Frères et sœurs, nos interactions avec les beautés de la nature qui nous entoure peuvent produire les expériences les plus inspirantes et les plus joyeuses de notre vie. Nos émotions suscitent en nous un sentiment profond de reconnaissance pour notre Père céleste et son Fils, Jésus-Christ, qui ont créé cette terre magnifique, avec ses montagnes et ses cours d’eau, ses plantes et ses animaux, et nos premiers parents Adam et Ève1.

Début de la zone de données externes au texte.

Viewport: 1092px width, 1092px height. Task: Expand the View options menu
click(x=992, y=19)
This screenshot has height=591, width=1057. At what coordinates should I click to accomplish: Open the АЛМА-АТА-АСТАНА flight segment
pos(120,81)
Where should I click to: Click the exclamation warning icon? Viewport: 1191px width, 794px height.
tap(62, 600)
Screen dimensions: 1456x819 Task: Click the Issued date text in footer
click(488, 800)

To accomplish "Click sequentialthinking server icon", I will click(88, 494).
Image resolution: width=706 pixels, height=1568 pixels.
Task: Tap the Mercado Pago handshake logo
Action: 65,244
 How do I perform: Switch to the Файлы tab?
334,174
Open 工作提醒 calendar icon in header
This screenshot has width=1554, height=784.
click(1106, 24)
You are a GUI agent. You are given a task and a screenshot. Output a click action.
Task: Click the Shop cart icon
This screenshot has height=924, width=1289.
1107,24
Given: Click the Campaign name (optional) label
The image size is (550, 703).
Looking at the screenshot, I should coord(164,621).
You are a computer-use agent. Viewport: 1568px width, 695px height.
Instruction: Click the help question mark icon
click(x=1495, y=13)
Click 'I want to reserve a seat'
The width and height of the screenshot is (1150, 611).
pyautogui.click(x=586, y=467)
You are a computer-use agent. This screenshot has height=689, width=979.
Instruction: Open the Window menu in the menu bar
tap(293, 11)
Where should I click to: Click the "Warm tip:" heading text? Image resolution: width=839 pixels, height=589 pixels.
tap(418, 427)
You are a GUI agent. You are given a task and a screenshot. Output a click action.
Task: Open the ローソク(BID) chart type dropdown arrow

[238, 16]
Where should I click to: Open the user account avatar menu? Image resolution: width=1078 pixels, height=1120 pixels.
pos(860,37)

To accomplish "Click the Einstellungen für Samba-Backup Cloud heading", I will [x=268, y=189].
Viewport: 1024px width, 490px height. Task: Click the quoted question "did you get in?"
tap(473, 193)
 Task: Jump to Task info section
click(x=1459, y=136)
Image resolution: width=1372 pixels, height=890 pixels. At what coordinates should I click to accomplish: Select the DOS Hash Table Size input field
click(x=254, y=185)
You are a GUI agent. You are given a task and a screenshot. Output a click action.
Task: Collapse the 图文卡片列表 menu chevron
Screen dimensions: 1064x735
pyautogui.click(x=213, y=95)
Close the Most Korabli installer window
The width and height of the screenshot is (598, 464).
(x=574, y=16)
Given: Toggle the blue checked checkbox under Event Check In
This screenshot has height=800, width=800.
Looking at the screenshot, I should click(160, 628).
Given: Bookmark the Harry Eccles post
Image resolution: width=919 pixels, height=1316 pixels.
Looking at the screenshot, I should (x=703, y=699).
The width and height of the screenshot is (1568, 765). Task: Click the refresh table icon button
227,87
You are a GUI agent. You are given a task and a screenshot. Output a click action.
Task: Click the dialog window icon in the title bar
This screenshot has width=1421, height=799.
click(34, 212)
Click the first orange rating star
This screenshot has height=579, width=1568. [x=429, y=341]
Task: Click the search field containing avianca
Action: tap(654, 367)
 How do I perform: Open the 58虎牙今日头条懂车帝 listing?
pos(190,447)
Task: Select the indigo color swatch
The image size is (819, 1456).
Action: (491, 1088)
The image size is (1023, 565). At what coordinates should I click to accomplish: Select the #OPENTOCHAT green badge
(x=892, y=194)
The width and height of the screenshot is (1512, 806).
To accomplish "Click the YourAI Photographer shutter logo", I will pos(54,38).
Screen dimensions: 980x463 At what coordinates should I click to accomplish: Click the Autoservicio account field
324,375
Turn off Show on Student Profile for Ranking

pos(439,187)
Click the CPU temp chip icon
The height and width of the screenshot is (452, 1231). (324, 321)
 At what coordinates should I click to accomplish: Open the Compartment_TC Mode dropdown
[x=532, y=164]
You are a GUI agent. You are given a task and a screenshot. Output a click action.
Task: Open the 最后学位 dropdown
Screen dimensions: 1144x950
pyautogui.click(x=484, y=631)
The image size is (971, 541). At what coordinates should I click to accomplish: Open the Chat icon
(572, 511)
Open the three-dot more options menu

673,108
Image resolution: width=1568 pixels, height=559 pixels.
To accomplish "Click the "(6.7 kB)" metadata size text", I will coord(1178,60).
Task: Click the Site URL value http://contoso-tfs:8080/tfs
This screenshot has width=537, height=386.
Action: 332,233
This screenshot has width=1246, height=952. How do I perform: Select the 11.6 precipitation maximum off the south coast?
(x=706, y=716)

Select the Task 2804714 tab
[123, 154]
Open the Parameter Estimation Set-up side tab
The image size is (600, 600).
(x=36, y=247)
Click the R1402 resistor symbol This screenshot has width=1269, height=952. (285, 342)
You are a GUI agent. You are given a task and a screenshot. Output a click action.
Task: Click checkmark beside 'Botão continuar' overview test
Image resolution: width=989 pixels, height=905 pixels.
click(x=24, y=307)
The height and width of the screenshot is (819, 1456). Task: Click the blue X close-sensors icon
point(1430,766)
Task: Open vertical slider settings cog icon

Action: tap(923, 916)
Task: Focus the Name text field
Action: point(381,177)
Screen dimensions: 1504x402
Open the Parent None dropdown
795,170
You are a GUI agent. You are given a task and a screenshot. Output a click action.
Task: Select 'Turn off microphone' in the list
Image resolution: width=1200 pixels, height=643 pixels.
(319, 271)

L’œuvre de la création n’est pas une fin en soi. Elle fait partie intégrante du plan de Dieu pour ses enfants. Sa finalité est de fournir le cadre dans lequel chaque homme et chaque femme peut être mis à l’épreuve, exercer son libre arbitre, trouver la joie, et apprendre et progresser pour, un jour, revenir en présence de son Créateur et hériter la vie éternelle.
Ces créations merveilleuses ont été préparées entièrement pour notre bien et sont une preuve vivante de l’amour du Créateur pour ses enfants. Le Seigneur a déclaré : « Oui, toutes les choses qui viennent de la terre […] sont faites pour le profit et l’usage de l’homme, pour plaire à l’œil et pour réjouir le cœur2. »
Cependant, le don divin de la création ne vient pas sans devoirs ni responsabilités. Ces responsabilités sont mieux définies par le concept d’intendance. Selon l’Évangile, le terme intendance désigne le devoir sacré, spirituel ou temporel, de prendre soin de quelque chose qui appartient à Dieu et pour lequel nous serons tenus responsables3.
Comme l’enseignent les Saintes Écritures, notre intendance terrestre comprend les principes suivants :
Premier principe : la terre entière et tout ce qui s’y trouve appartiennent à Dieu.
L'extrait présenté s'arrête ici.